I made this one using some material I found at a Goodwill, plus some fabric my mother sent me as a gift (thanks, mom!). I highly recommend hitting thrift shops for material; Second-hand sheets, blankets, dish towels, and even oversized clothing are basically just fabric waiting to be transformed into something cooler.
For this project, you need:
- Basic sewing notions (thread, pins, an iron, etc)
- The dimensions of the device in question — this could easily be a tablet or eReader case.
- About a yard of each kind of material (enough to cover the device, plus a fold-over flap and some extra to ensure it fits) — one outside material, which should be something hefty, like a felt or an outdoor fabric, and one interior material, which can be whatever you like, but I’ve found that softer textiles, like jersey, just don’t work as well.
- Batting/Some kind of a structural agent (optional — you can just make a fabric sleeve if you like, too)
- Velcro (or a button, or whichever kind of closure you want
Measure your device, and cut your materials. Your fabrics will all be different sizes — the shell will be large, while the shell and batting will be smaller. You need enough of each material to cover the whole thing and leave you some room to do your sewing. These are approximate measurements for my MacBook Air (12in x 7.5in), but they worked well.
- The shell needs to be twice as long as your laptop, since you’ll be folding it in the middle to form an envelope, and have a slightly longer edge to create a flap — about 16in x 19.5in
- The lining is just slightly (about an inch all the way around) smaller than the shell, so that it doesn’t show.

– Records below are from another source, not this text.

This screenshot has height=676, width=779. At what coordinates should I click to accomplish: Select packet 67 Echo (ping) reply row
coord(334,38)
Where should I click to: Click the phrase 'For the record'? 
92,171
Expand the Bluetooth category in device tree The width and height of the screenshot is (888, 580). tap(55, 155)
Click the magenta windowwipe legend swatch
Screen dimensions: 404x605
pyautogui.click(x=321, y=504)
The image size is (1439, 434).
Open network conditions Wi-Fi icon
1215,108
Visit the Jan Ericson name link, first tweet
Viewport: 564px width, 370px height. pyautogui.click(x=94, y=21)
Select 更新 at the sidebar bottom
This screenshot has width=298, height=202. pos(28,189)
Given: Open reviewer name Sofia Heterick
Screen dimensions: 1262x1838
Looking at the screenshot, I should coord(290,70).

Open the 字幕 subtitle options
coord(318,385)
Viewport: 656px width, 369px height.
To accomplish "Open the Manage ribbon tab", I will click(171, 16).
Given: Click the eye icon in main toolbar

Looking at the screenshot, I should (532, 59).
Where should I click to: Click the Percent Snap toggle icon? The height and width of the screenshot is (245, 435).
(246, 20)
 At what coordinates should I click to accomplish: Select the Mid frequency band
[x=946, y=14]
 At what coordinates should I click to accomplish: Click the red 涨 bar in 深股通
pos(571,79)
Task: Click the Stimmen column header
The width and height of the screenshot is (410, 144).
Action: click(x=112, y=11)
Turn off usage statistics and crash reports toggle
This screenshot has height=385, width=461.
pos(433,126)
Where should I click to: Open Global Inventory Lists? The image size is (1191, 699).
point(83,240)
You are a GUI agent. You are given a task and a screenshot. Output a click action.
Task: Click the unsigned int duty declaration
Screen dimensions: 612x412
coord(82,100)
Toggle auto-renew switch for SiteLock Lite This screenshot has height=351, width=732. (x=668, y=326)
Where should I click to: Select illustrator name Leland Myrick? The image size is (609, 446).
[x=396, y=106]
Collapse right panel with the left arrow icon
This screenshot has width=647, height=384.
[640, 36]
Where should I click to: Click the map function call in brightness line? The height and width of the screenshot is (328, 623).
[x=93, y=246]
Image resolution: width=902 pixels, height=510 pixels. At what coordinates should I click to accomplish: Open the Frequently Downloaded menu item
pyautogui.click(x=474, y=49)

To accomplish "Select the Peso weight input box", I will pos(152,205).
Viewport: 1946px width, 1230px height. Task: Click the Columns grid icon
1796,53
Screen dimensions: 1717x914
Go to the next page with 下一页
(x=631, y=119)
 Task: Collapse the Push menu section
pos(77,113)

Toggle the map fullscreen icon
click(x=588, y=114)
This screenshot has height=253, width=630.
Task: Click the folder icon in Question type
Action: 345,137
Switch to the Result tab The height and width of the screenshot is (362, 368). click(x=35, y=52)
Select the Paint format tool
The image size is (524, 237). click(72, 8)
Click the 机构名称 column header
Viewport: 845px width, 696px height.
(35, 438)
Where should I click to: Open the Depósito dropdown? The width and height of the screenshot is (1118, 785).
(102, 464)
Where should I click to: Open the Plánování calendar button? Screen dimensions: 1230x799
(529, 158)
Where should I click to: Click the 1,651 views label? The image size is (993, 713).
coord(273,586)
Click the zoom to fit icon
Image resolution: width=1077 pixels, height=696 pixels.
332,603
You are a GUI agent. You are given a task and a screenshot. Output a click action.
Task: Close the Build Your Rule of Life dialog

You’ll want to sew very close to the edge of the shell — about 15in x 17.5in
- The batting isn’t part of the flap, and it needs to fit inside the envelope, so it should be short and slim — about 14in x 16in
Once you’ve got your material cut, line up the liner and the shell. You’ll want to sew the material on three sides in a way that you can turn it inside-out (if you’ve ever made a pillowcase, this should look familiar). Pin them to ensure a straight seam.
You’re basically just affixing the two materials together and leaving one side open so that you can turn it inside-out, the sew down the long part of the shell to cover the opening. So sew up three sides — the long sides and the short side that doesn’t have the longer shell edge.
Once the three sides are sewn, turn your material inside out, so that the right sides are sewn together, but you can’t see it. If you’re using batting, slip it into the envelope, leaving space at the top, which will become the flap. If you’re using iron-on batting, you can iron it. Otherwise, it can just sort of sit inside the case.
Iron the extra shell material over the open edge, sealing in the batting and making what will be the top of the opening of the case look nice. Sew it up.
Zig-zag stitch the liner to the shell to ensure it won’t fray.
Now, fold the case in the middle (with the flap for the closure still free). You might want to do this around your device to make sure it still fits. This can also be a good time to decide how closely to sew the inside seam. With the case inside-out, sew the seams on three sides (all but than the opening). This might give your machine a run for its money, since the material will be pretty dense at this point, so you may want to use a longer stitch length.
Turn the case right-side out and you’re done with the sewing bit! Now, affix your Velcro. I used self-adhesive Velcro, but adhered it with additional fabric glue to ensure it wouldn’t come off. You can also sew the Velcro on, or simply fold the case over. You can also add a button and an elastic-tie closure, or basically anything else you want.